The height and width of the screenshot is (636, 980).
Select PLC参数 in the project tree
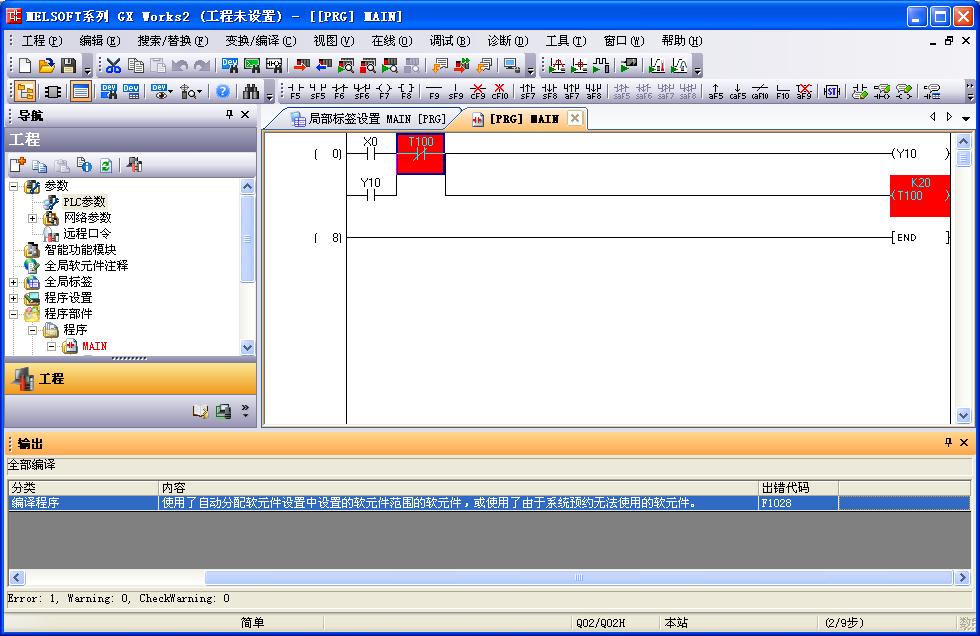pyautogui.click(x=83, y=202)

_ _ _

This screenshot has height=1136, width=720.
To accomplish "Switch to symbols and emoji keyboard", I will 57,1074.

_ _ _

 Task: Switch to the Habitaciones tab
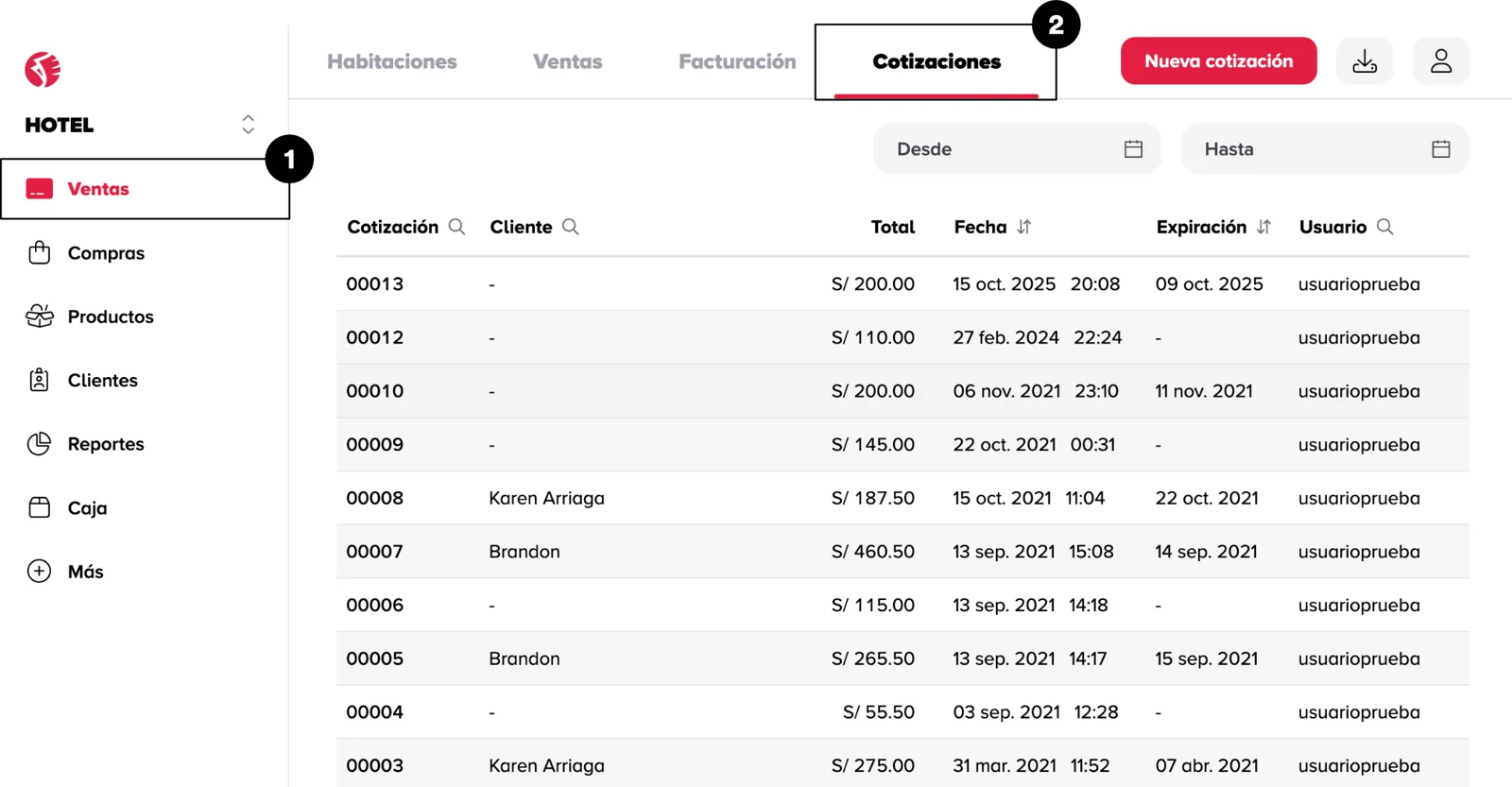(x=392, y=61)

_ _ _

▶ **The problem**: Scan the records for the string "height". Copy each line in which it appears.

▶ **Answer**:
The height and width of the screenshot is (636, 980).
This screenshot has height=1136, width=720.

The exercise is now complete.